The Saskatchewan Coroners Service announced there will be a public inquest held into the deaths related to the mass stabbing in the province on Sept. 4, and a separate inquest into the death of suspect Myles Sanderson, who died shortly after being taken into police custody.
"With the suspect deceased, there will not be a public criminal trial. Without a public hearing of the facts, it will leave many questions unanswered from the families involved and the public pertaining to the circumstances leading to the deaths," said chief coroner Clive Weighill at a press conference Wednesday.
There were nine people killed on the James Smith Cree Nation and one man killed at his home in the nearby village of Weldon, Sask., on Sept. 4. Eighteen others were injured during the knife attacks.

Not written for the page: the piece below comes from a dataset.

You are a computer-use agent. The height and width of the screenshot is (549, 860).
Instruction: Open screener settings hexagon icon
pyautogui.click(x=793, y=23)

Both of the men police identified as suspects are also dead.
Myles Sanderson, 32, died shortly after being brought into police custody. He was pronounced dead in hospital after going into what the RCMP described as medical distress.
According to a senior government official briefed on the matter by law enforcement, Sanderson died after consuming pills just before his arrest. Multiple police, government and health sources have told CBC News he consumed drugs before police took him into custody following a highway pursuit.
The chief coroner said that details on Sanderson's cause of death will not be released until next year at the public inquest.
However, Weighill also said that preliminary findings have ruled out external blunt force trauma.
Photographs and videos taken at the time of Sanderson's arrest show him standing up, held against an RCMP vehicle as officers detained him.
"Shortly after being arrested, he went into medical distress," said Rhonda Blackmore, commanding officer of Saskatchewan RCMP, at a news conference that followed Sanderson's death.
She would not answer whether Myles Sanderson overdosed, nor whether officers attempted CPR or used Narcan, an opioid overdose reversal medication.
"All life-saving measures, that we're capable of, were taken at that point in time until the arrival of EMS shortly thereafter," she said.
Last week, Blackmore said RCMP "look forward to providing further details once they have been confirmed."